Stored data:
######
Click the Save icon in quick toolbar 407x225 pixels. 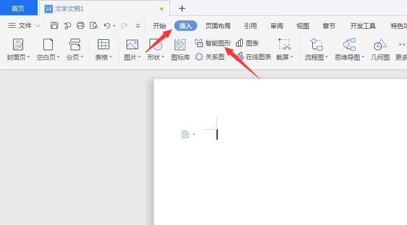pos(54,26)
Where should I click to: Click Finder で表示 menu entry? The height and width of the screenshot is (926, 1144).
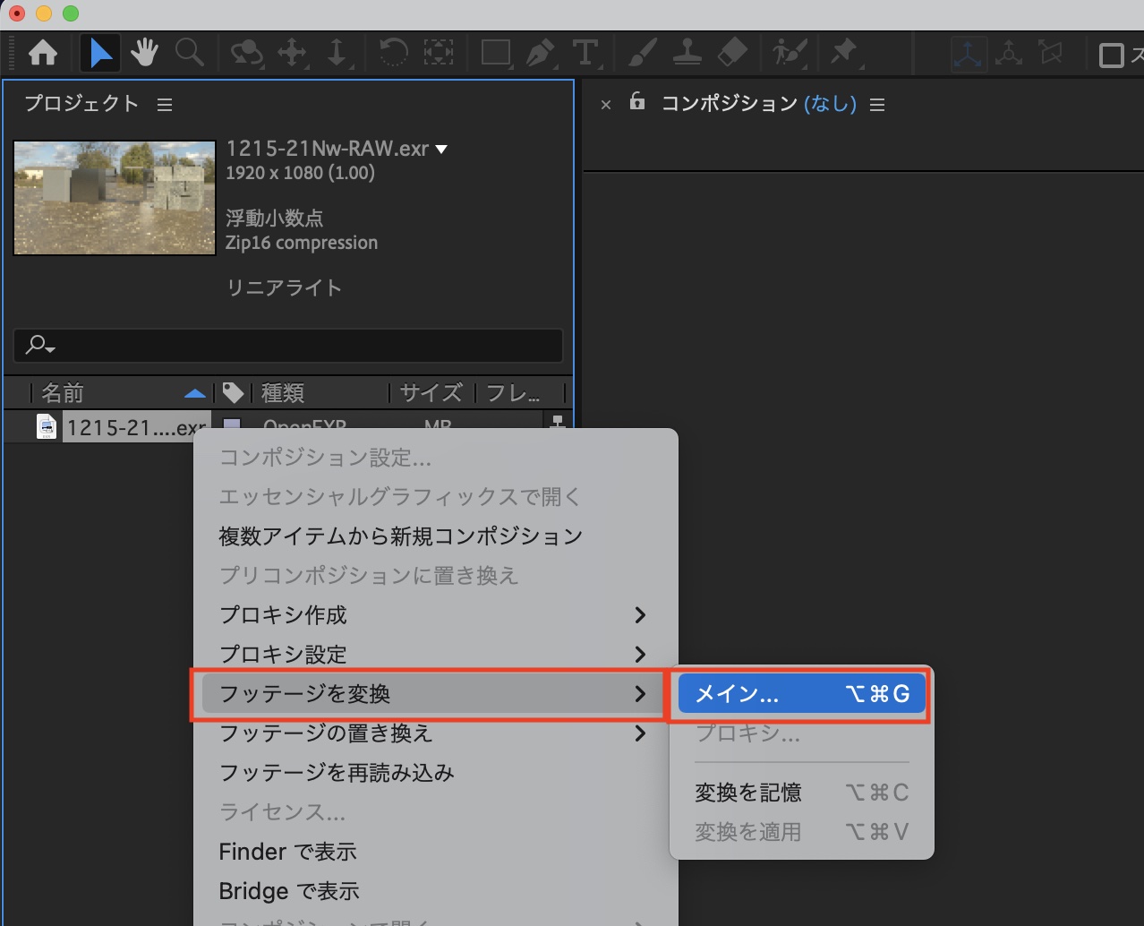(287, 852)
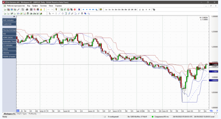Select the vertical line drawing tool
Viewport: 221px width, 119px height.
56,13
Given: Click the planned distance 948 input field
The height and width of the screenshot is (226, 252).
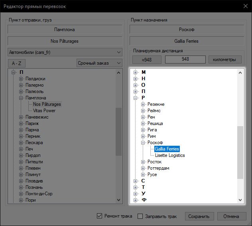Looking at the screenshot, I should click(185, 59).
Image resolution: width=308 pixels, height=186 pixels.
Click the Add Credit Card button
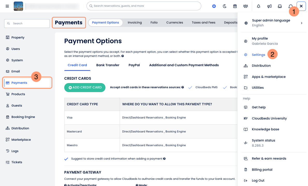85,87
######
#### What the task requires:
Reproduce word for word the lines from the line with "Where should I" to the end of the entries above, both included, but leave the pictures out.

#### Task answer:
Where should I click to: Click Finder で表示 menu entry? The height and width of the screenshot is (926, 1144).
(287, 852)
Select the vertical line drawing tool
Viewport: 221px width, 119px height.
56,13
Given: Click the planned distance 948 input field
The height and width of the screenshot is (226, 252).
Looking at the screenshot, I should click(185, 59).
Image resolution: width=308 pixels, height=186 pixels.
Click the Add Credit Card button
85,87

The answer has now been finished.